|September 20, 2013|
|Roger A. Deakins|
|Warner Bros. Pictures|
|Crime, Drama, Mystery, Thriller
Rated R for disturbing violent content including torture, and language throughout
What can only be described as an epic, slow burn thriller, “Prisoners” is a direct descendant of the dark worlds shaped by director David Fincher. With drained color and constant dreariness in every scene, the films tone is off the charts. The drizzling rain and stormy days may seem somewhat heavy handed, but these choices suck you into this world and drain the hope right out of you. Director Denis Villeneuve wastes no time providing false hope or building a world where life is normal. Within the first twenty minutes, the girls are gone and you’ll be amazed at how long Villeneuve can string you through the hunt. Built with strong performances from everyone involved and bringing to light some precedent subjects like torture and the human psyche, the film takes hold and never lets go.

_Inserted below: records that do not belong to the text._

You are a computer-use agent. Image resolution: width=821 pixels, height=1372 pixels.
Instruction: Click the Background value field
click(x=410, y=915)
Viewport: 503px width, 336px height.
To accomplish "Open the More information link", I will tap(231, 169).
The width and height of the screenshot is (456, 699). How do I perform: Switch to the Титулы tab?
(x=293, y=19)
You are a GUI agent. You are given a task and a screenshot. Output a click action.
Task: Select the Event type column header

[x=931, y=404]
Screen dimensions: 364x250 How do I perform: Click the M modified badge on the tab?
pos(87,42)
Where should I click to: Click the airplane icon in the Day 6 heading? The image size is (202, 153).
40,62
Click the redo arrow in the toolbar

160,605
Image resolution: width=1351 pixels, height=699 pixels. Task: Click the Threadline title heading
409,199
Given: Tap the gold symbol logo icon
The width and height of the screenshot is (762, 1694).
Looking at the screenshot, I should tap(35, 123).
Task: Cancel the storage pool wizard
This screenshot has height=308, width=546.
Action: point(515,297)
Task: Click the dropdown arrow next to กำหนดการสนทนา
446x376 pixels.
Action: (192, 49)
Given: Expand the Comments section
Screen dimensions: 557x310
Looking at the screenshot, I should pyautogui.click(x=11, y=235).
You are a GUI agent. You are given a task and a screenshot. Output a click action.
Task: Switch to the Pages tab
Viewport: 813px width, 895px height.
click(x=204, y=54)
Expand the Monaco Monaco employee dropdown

Jake Gyllenhaal is the highlight of the film as Detective Loki, bringing a silent charisma and unending bravado that provides this stern drama with everything that it needs to keep going. Hugh Jackman makes some definitive choices in his role, but ultimately comes off monotonous and loud throughout the entire film, but I’d make a case that this is the point, leading to an eventual ending that serves up justice in all directions. Terrence Howard and Maria Bello slightly phone-in their performances, not given much to work with, while Paul Dano, Melissa Leo, and Viola Davis all give above par performances. “Prisoners” deals with slight of hand and a realistic look at a detective working in a small town.
As Loki uncovers many of the dark secrets throughout the town, he finds that they might be more interconnected than he could have imagined. Apart from feeling slightly ahead of all the case revelations, the thriller still holds its surprises and has you guessing until the very end. With a superb and subtle ending, concluding the film at the exact perfect moment, this film will stay with you. Plus, any film that can tout a 150 minute run-time and still keep the suspense building and the story interesting is a massive achievement.